No, it is actually the Alienists who, in their crazed denials of all biblical and para-biblical evidence alike, insist that Jesus’s Caucasic morphology would somehow limit His grace to Europeans and those fairer tribes of Yazidis, Persians, and like tribes of Asia Minor. They, the supposed egalitarian anti-racists, are the ones who insist that a White Jesus would have no interest in, and therefore no power to save, the Canaanite woman who contented herself with the crumbs which fell from the Master’s table, nor for the Ethiopian eunuch who hungered for Philip’s preaching. That is, they hold that if Jesus was of a ruddy people, it would make Him irrelevant to all the non-White peoples of the world.
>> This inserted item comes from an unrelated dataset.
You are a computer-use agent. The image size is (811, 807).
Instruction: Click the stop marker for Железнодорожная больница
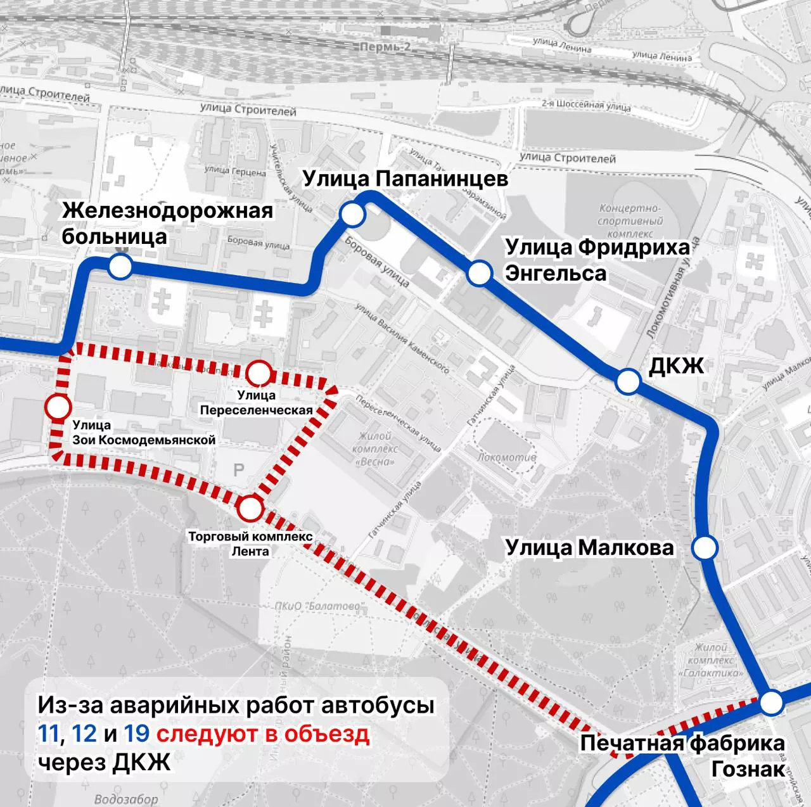[x=120, y=267]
Until recently, Black Liberation theology was denounced for heresy round about in the mainstream churches, but that changed at some point. And oblivious to the tectonic shift wrought so recently in their theology, the majority in Roman, Evangelical, and Reformed circles alike have embraced James Cone’s Liberationist doctrine that “God’s revelation on earth has always been black, red, or some other shocking shade, but never white. Whiteness, as revealed in the history of America, is the expression of what is wrong with man. It is a symbol of man’s depravity. God cannot be white even though white churches have portrayed him as white.” (J. Cone, Black Theology and Black Power, 1970)
In so doing, they presume to arraign the Lord Himself, and imagining themselves to stand in judicature over Him, condemn Him anew, preferring a darker savior. With James Cone the White Alienists have concluded, “If God is not for us [non-Whites] and against White people, then he is a murderer, and we had better kill him.” (J. Cone, A Black Theology of Liberation, 1969)
So it is not the Kinist who obsesses over Christ’s appearance or made His color out to be a central tenet of the faith, but the Alienist. So far as they have resolved to destroy the White Christ, those who will not join in the mob to affect their planned deicide become in their eyes proxies on which to pour all their Stygian wrath.
No, Christ’s visage is not the gospel. A man could go his entire life never having considered the consistency of Christ’s hair, His eye color, or complexion, and it would not hinder his salvation in the least. And as a son of Calvin, Knox, and Dabney, I have no interest in vindicating icons. Pursuant of the Second Commandment against idols, and observant of the fact that His physical appearance is conspicuously not emphasized in the gospel accounts, I lobby not for frescos, statuary, nor casting calls to suit Him on stage; for even to follow said descriptions with the utmost precision possible would still be to mingle the truth with the imagination of men, and therefore, in some degree, present a false image of our Lord, God forbid it.
But we did not choose this particular battle; it chose us when Alienists determined to make denial of Jesus’s whiteness a new article of faith and anathematize all who decline to join them in this new creed. So neither dare we shrink from speaking the truth in regard to His every aspect. Even if His appearance is not the gospel, and not to be obsessed over in the imagination, were we, for the fear of men, to acquiesce to this newly imagined multicult dogma of a dusky Jesus, and demure from speaking the truth in regard to the information we have of it, we would be bowing to other lords as if they were over Him. And that would be a denial of the gospel.
With Luther then, we can say, “Here we stand, for we can do no other, God help us. Amen.”
Thank you for joining us again. This is Ehud signing out.